Inês Teotónio Pereira
A mulher do primeiro-ministro deixou-se fotografar numa visita oficial
sem peruca ou lenço para esconder os efeitos da quimioterapia a que tem sido
sujeita, e a esquerda indignou-se, pasme-se!
A tolerância da esquerda com a
diferença e a doença é comovente. Já sabíamos que são incontestável património
da esquerda temas como pobreza, ambiente, cultura e grupos que tenham em comum
serem minorias (desde que exóticas).
Ser de esquerda, nos dias de
hoje, é estar sentado num sofá, numa sala decorada ao estilo minimalista, a
assistir ao “Borgen”, a beber um gin tónico cheio de folhas e bolinhas lá
dentro e, no intervalo da série, discursar com a companheira ou companheiro
sobre cultura, ambiente, desigualdades sociais e minorias (exóticas).
É assim desde que a esquerda é
esquerda chique e, numa época mais recente, desde que o PSR inovou o espaço público
– vulgo muros - com desenhos giros de carneiros para ilustrar o inimigo comum –
vulgo os outros.
Têm sido tempos penosos, mas
todos sobrevivemos ao crescimento desta esquerda mordaz, folclórica e vazia sem
grandes indigestões. Até que a moda alastrou ao centro e hoje o PS, encalhado
numa espécie de complexo social, se rendeu aos encantos desta forma de fazer
política.
Os comediantes e os
espectáculos podem agora ser vistos em vários palcos que vão desde a blogosfera
ao plenário da Assembleia da República. Sim, temos estoicamente sobrevivido a
tudo isto sem grandes sobressaltos.
A indigestão deu-se esta
semana. Esta semana, Laura Ferreira, mulher do primeiro-ministro da maioria de
direita – o tal que vai todos os dias para casa magicar planos sádicos para
roubar dinheiro às pessoas, tornar os pobres mais pobres, vender o país ao
estrangeiro, expulsar portugueses e que, ainda por cima não tem ar de gostar de
gin com folhas e bolinhas –, dizia eu que a mulher do primeiro-ministro se
deixou fotografar numa visita oficial sem uma peruca ou um lenço para esconder
os efeitos da quimioterapia a que tem sido sujeita.
E, pasme-se, a esquerda
indignou-se. Sim, a esquerda das minorias (exóticas, é verdade), dos
desprotegidos, dos mais frágeis, acha – aliás, tem a convicção profunda – que
Laura Ferreira só pode aparecer em público disfarçada, escondendo o cancro e
sem aparentar qualquer vestígio de que está a fazer um tratamento doloroso.
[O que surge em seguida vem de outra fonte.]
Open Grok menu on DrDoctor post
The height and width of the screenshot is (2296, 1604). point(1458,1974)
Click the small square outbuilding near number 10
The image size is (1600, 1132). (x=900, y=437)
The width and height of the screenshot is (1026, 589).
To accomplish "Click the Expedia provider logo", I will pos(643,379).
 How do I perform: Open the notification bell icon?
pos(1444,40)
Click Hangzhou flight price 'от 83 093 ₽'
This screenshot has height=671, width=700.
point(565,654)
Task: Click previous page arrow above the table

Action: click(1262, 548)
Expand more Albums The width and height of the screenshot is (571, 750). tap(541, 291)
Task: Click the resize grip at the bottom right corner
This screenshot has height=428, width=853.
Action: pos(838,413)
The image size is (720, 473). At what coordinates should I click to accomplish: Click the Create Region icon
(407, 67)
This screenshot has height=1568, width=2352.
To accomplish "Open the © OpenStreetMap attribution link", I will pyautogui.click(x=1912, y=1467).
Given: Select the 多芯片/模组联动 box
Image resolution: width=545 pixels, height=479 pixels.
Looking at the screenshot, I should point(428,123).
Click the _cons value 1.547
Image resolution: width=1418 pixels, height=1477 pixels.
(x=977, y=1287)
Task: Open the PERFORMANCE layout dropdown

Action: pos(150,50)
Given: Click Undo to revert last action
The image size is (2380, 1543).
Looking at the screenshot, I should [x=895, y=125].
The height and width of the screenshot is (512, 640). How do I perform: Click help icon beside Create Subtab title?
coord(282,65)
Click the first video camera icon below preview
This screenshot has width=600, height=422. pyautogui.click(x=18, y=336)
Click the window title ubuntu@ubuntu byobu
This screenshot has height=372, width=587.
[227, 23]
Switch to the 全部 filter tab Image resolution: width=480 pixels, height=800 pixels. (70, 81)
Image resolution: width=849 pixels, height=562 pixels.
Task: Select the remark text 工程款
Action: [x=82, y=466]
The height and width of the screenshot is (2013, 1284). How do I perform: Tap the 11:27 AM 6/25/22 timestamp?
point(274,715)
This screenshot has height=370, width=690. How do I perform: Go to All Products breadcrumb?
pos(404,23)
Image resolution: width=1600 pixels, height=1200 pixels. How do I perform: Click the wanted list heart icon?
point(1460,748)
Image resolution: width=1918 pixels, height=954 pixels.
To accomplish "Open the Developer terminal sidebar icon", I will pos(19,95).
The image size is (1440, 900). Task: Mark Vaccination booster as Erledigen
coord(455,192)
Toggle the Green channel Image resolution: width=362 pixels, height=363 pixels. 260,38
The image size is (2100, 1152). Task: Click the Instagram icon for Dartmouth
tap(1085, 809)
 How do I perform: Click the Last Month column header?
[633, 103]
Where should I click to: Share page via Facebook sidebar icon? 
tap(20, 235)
Porquê? Porque não escondendo
está a provocar uma onda de sensibilização e isso não é mais do que um
instrumento político para ajudar o marido a ganhar votos. Logo, o primeiro-ministro
está a usar o cancro da mulher para ganhar votos. Sim, chegou o dia da
indigestão. Do vómito, mesmo.
A esquerda tem o problema de achar que o mundo
pensa como ela: através de um copo de gin. Esta esquerda gosta de falar das
minorias (exóticas, é certo), da pobreza e da doença, mas na medida em que a
pobreza, a doença e as minorias sejam conceitos e não pessoas. E Laura
Ferreira, por ter casado com quem casou, está automaticamente excluída do
conceito e não pode fazer parte do grupo de pessoas que comovem a nossa
esquerda.
Assim como o ministro das
Finanças alemão, que por ser alemão, ser das Finanças e de direita, também não
faz parte do grupo de pessoas com deficiência que comovem a esquerda e até pode
ser satirizado com a sua cadeira de rodas, como fez António no “Expresso” da
semana passada.
Laura Ferreira tem um cancro,
tem um cancro e não tem medo, vaidade ou vergonha de mostrar que o tem. Quando
a esquerda de Estrela Serrano, dos blogues e de outras personalidades de
referência vê um asqueroso aproveitamento político onde só há coragem, isto não
só revela o tamanho da sua hipocrisia, intolerância e incoerência, como, pior
ainda, revela até onde pode chegar o pensamento estratégico desta gente.
E se Passos Coelho fosse de
esquerda, será que a sua mulher já podia aparecer sem lenço?